Parecería que bastaría con esos dictámenes tan absolutos para que no hubiese el menor resquicio de duda de que las disposiciones legales se han creado para cumplirlas, después de un proceso que se supone deliberativo y en pleno ejercicio de los poderes del Estado. Por eso, se espera que no tengan otra condicionante que las que ella disponga para valerse por sí misma, sin muletas, sin excepciones y sin más límites que su propio imperio. La norma es una construcción llamada a ser acatada por todos aquellos a quienes va dirigida, no a ser un trofeo inoperante, con mucho ruido y pocas nueces, para ocupar un espacio en la gaceta oficial. Sin embargo, esa ley cuyos principios de libertad, igualdad y fraternidad sirvieron de fundamento a la Revolución Francesa, es un ente multiforme y veleidoso que se acomoda a las circunstancias, se elude, se transgrede, se desconoce, se modifica y, en el peor de los casos, se ignora, si su destinatario logra mantenerse indemne.
En la búsqueda de la especialidad, cada vez esa legislación (a veces importada de sistemas avanzados) es más inútil que bikini en Siberia, por dirigirse a estratos particulares que no se sienten identificados con ella y a los que ni siquiera alcanza. Existe numerosa normativa aprobada que gravita en el universo jurídico cuya única explicación es la creatividad del legislador de turno, para justificar su labor en una curul, frente a unos votantes a los que debe rendir cuentas.
En procura de amparo, del precepto legal se aprovechan los beneficiarios que han sido considerados en ella como merecedores de un tratamiento especial, pero que, conocedores de tales privilegios, abusan de ellos y de los fines loables por la que fue emitida. Basta observar el comportamiento de muchos consumidores, sindicalistas, embarazadas e inquilinos que se resguardan en ese tipo de legislación para justificar sus inconductas y excesos, en su pretendido papel de parte débil.
En miras de su generalidad, la regla es a veces tan amplia que no aporta nada y tan inservible que es declarada letra muerta, cuando aún no está seca la tinta de la firma de su promulgación. O talvez tan novedosa, intrincada, técnica y modernista que no haya poder humano que logre hacerla cumplir, por estar enredada entre requisitos, procedimientos y explicaciones complejas que no entienden ni sus propulsores.
La ley no solo debe ser una exhibición ostentosa de términos incomprensibles para llenar el ego de sus autores, sino que debe ser una herramienta eficaz que sea, en esencia, sencilla, justa y clara; no solo acatada, sino también comprendida, porque sus intenciones son tan evidentes que provoca ser respetada (sin necesidad de coacción), siempre que tras ella no exista suspicacia de agendas ocultas porque se hubiera presentado para beneficiar a unos cuantos.
De nada sirve esa profusión legislativa incontenible, si no obedece a realidades concretas y a necesidades que se encuentren plenamente identificadas.

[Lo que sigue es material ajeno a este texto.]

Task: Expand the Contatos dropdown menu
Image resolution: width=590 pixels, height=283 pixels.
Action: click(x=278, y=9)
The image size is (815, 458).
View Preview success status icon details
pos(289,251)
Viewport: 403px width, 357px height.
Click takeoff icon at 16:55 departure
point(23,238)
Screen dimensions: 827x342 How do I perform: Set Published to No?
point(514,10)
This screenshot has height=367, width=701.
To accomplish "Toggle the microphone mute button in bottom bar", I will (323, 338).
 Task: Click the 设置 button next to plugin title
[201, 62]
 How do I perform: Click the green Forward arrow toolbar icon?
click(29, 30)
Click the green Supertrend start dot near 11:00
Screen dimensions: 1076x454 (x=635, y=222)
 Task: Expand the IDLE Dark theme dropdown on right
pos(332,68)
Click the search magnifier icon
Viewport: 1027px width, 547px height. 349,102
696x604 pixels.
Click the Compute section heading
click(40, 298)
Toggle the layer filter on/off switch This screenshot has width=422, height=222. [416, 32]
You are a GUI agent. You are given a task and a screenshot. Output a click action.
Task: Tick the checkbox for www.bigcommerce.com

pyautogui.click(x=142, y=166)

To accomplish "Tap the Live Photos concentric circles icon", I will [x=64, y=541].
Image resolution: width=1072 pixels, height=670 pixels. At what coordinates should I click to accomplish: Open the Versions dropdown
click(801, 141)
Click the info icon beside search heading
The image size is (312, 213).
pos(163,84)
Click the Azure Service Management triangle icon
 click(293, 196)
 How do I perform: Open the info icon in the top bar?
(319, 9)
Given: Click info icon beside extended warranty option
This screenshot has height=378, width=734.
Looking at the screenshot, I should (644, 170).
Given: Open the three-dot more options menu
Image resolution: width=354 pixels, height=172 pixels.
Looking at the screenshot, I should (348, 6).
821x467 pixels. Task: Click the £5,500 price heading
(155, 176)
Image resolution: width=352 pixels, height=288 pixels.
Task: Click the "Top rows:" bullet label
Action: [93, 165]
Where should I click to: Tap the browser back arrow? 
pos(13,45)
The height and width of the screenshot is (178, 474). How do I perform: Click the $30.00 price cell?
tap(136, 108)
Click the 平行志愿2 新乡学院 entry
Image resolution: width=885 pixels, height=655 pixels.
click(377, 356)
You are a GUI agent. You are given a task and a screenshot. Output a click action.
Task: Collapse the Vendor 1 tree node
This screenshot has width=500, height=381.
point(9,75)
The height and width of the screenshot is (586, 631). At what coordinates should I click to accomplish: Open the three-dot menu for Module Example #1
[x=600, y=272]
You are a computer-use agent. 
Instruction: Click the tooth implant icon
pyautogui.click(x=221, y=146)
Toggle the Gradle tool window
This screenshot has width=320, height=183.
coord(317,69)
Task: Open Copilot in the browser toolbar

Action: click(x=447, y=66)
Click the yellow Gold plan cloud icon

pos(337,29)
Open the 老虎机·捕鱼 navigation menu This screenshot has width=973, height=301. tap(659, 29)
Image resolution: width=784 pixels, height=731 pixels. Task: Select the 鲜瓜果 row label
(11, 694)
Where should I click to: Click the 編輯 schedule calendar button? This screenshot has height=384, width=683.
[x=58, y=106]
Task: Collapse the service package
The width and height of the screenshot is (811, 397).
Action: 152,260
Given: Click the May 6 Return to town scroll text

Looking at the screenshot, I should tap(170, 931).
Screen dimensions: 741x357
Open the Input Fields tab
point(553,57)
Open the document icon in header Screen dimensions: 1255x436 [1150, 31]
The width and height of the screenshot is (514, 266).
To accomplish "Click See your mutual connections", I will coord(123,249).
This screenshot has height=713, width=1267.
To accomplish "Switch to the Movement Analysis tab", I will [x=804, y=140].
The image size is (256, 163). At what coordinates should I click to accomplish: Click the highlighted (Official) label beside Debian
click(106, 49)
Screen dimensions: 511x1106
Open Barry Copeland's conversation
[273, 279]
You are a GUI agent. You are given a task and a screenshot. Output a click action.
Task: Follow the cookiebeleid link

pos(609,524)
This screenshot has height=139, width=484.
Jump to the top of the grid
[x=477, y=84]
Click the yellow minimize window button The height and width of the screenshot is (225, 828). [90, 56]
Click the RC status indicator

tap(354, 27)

No deben ser el pretexto para discursos de juristas o ilustración para adornar sentencias, sino, verdaderas obras jurídicas que en su simpleza cumplan con su objetivo. De lo contrario, permanecerán como ese ornamento de lujo que se admira en los escaparates, espectacular, imponente y brillante, pero inalcanzable y frágil porque se mira, pero no se toca.